Loews Lost a Pipeline Case - Bloomberg

The Federal Energy Regulatory Commission regulates the maximum rates that natural gas pipelines can charge to customers. The rate regulation essentially allows the pipeline company to recover its “cost of service,” that is, its operating costs plus a reasonable return on its invested capital. In 2005, FERC decided that pipelines organized as partnerships, which do not pay corporate taxes, could act as though they had to pay corporate taxes in calculating their costs. This allowed partnership pipelines to charge higher rates than they otherwise would, and led to a boom of publicly traded pipeline partnerships, often called “master limited partnerships” or “MLPs.” 

Loews Corp., a big conglomerate, formed an MLP called Boardwalk Pipeline Partners LP, put some pipeline assets into Boardwalk, and took it public in 2005. Because the FERC rules were new and controversial at the time, it included a provision in the Boardwalk partnership agreement that allowed Loews to take it private again if the rules changed.

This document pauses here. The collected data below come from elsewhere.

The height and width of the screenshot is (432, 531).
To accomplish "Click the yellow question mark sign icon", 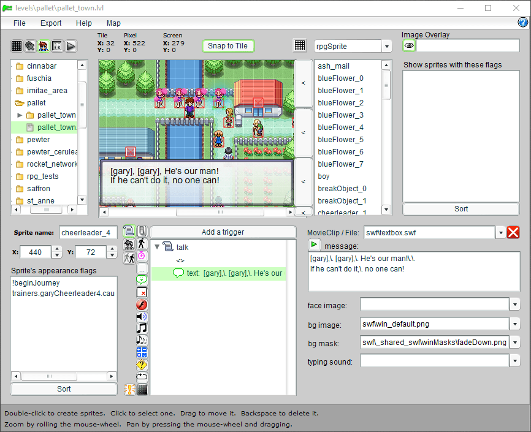I will coord(142,365).
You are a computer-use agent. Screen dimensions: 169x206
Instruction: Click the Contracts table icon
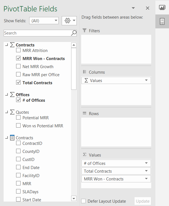[x=12, y=138]
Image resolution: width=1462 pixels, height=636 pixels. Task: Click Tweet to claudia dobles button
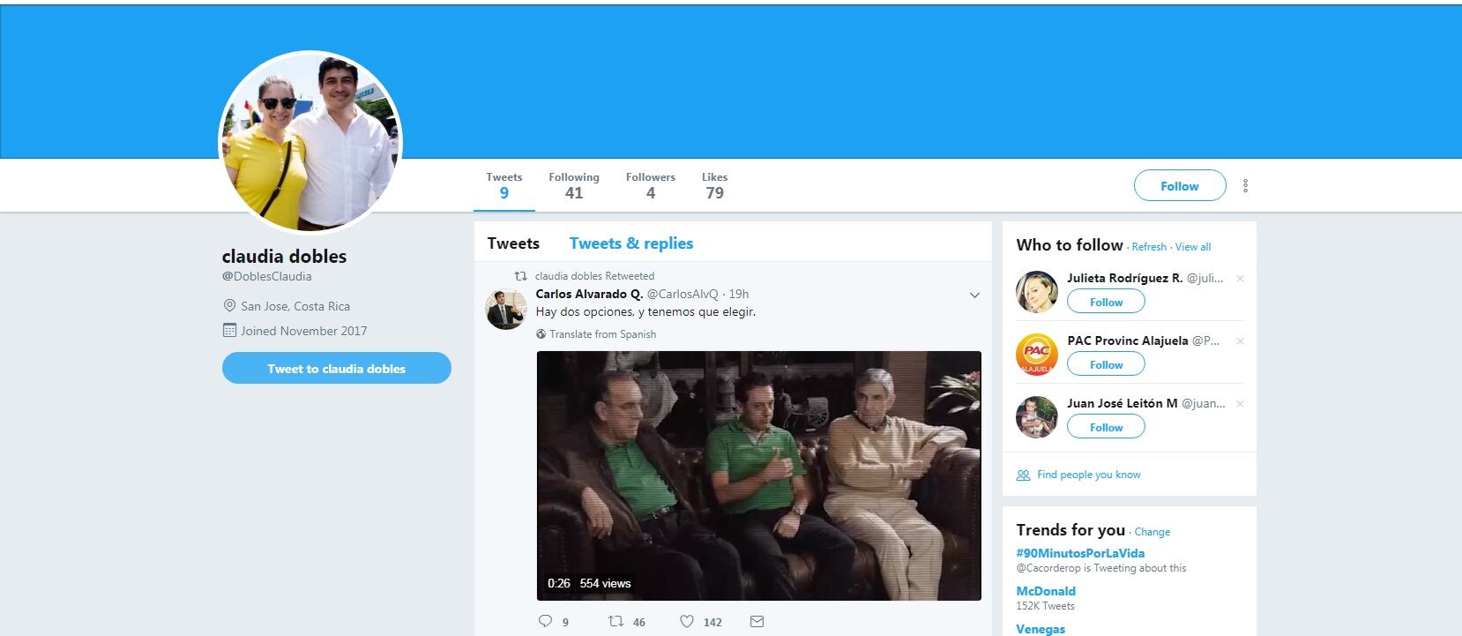tap(336, 369)
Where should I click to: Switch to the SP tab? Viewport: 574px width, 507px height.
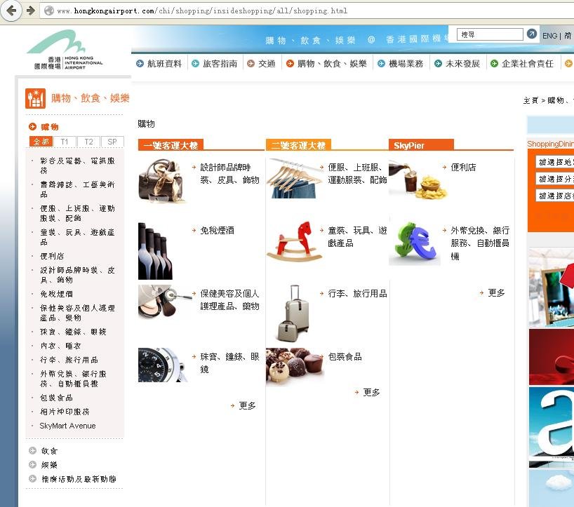[x=112, y=141]
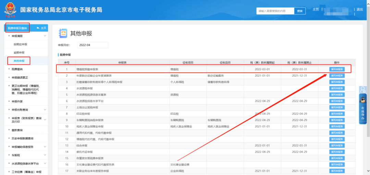Open 申报错误更正 in the sidebar menu
The height and width of the screenshot is (175, 370).
click(x=20, y=77)
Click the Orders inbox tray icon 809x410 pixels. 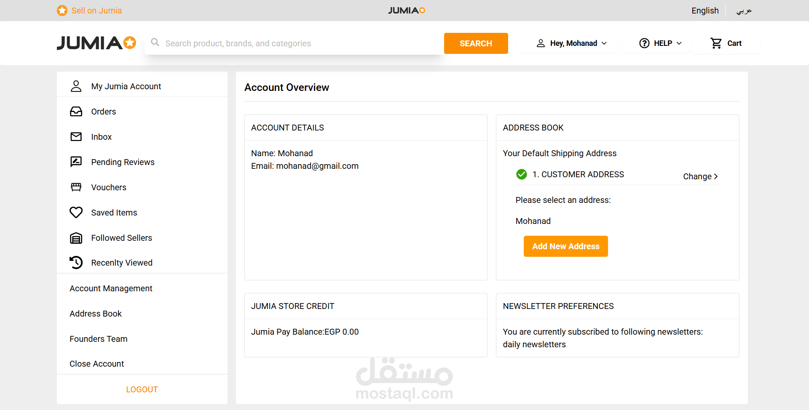click(76, 112)
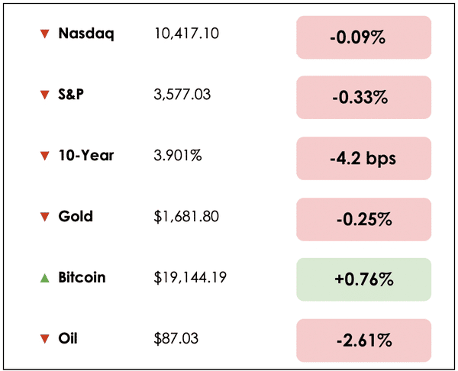This screenshot has width=458, height=371.
Task: Select the Nasdaq row label
Action: pyautogui.click(x=86, y=34)
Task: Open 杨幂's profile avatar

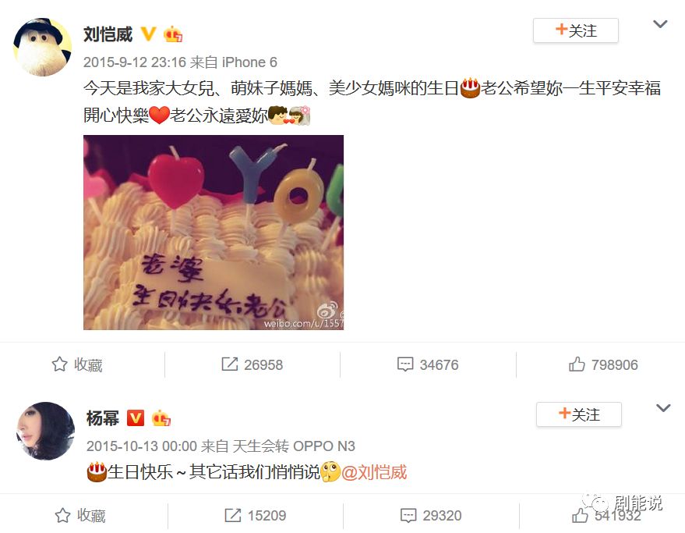Action: coord(45,431)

The idea was that if the FERC rules changed such that MLPs could no longer include hypothetical taxes in their rate calculations, then it would be bad for Boardwalk to be a public partnership, and so Loews would be able to force all the Boardwalk shareholders (technically, unitholders — holders of limited partnership interests) to sell their shares and take it private. (Then it would be a corporate pipeline and get to charge for taxes again.) This “call right” was written to say that if Boardwalk got an opinion of counsel saying that Boardwalk’s status as an MLP “has or will reasonably likely in the future have a material adverse effect on the maximum applicable rate that can be charged to customers,” then Loews can buy back all the Boardwalk shares at a price equal to the average closing prices over the six months before it exercises the call.